Answer from the back-muscle text:
(a) What does it call one of the most essential functions of the back muscles?
(b) What can you tackle once you conquer the basics?
(c) Which four muscles does it name on the back side of the body?

Source extract:
============

Strong back muscles will have a positive carryover to your other lifts, day-to-day life, and sports performance. If we can create a stronger base to pull things to us (one of the most essential functions of your back muscles) and improve torso stability while doing so, we'll be back to strengthen back muscles holistically, not just aesthetically.

The exercises below will help you train your back muscles more strategically. Once you conquer the basics, you can then tackle variations for the back exercises below to increase your overall effort when you're working to strengthen the back muscles.

Why Having Strong Back Muscles Is Important

Training your back does a lot more than build muscle. All the muscles on the back side of your body, from your glutes to your lats to your hamstrings and rhomboids, help balance out the muscles on the front side of your body.

============

Dataset excerpt:
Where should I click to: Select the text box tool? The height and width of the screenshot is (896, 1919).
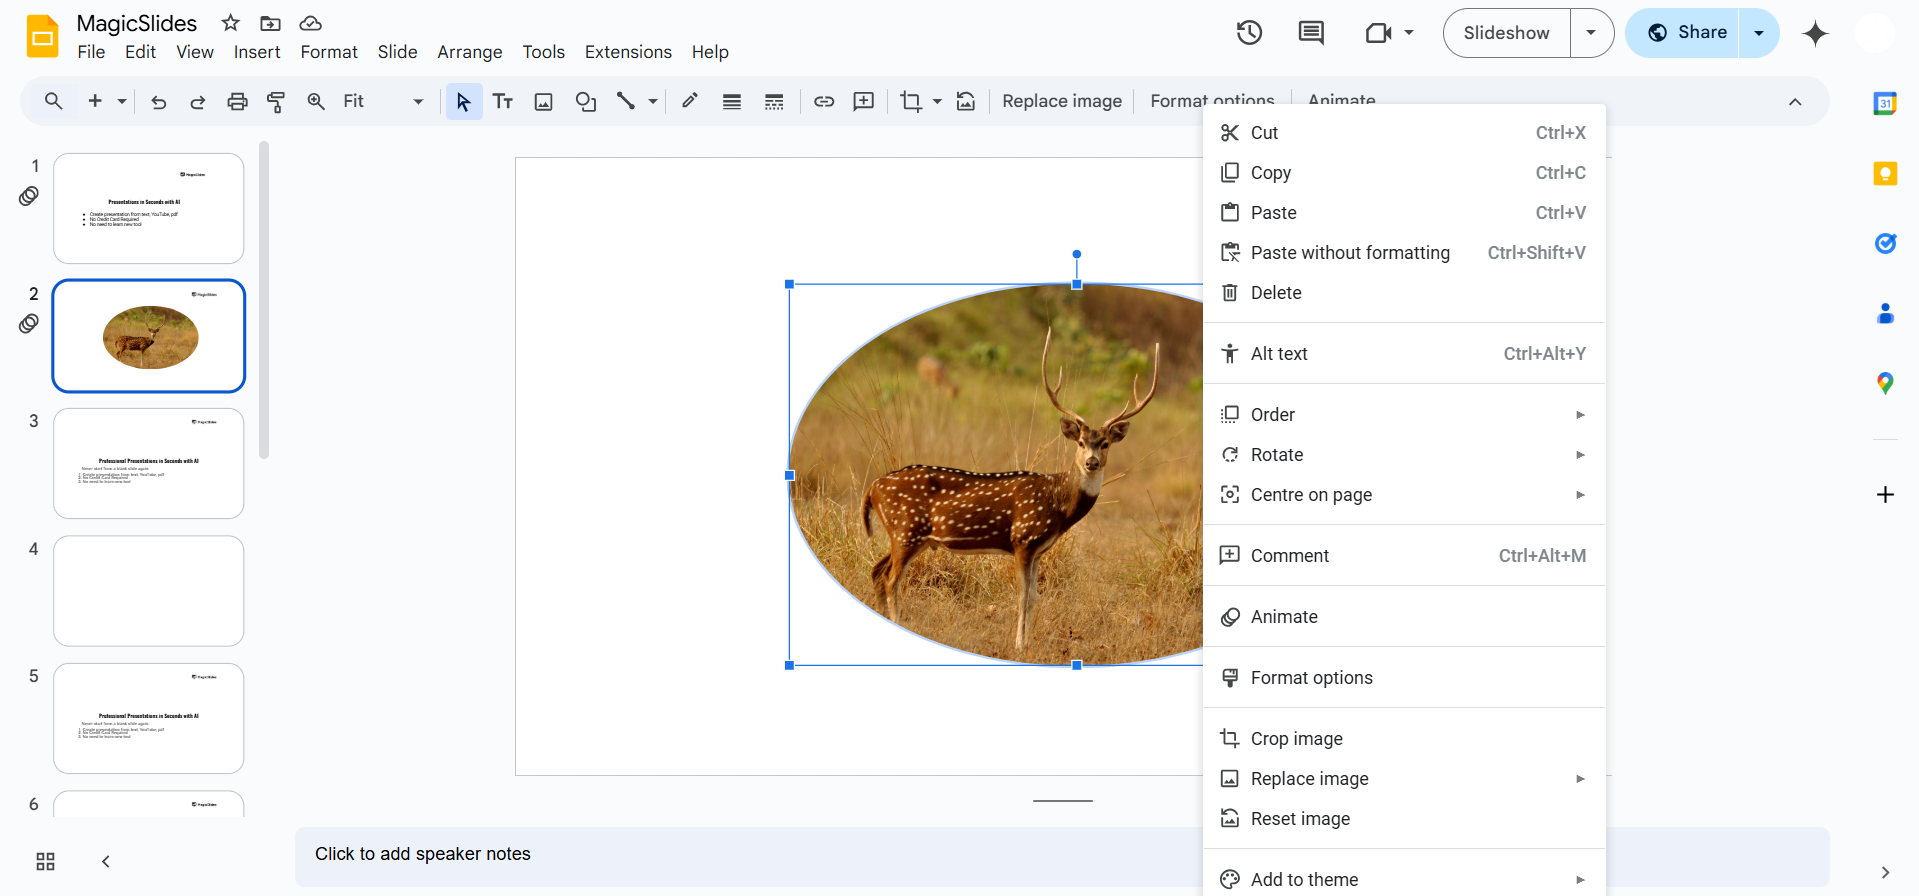click(x=503, y=101)
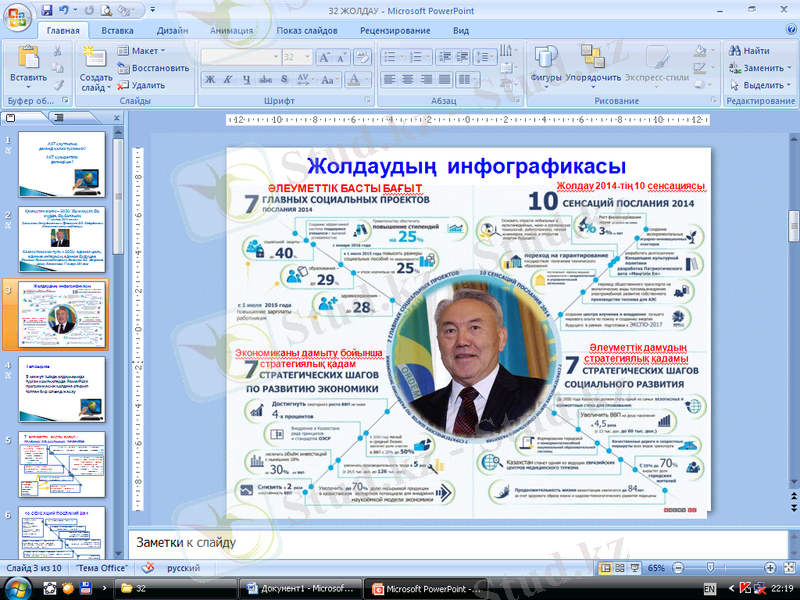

============

Response to this task:
(a) Pulling things to us.
(b) Variations for the back exercises, to increase your overall effort.
(c) The glutes, lats, hamstrings and rhomboids.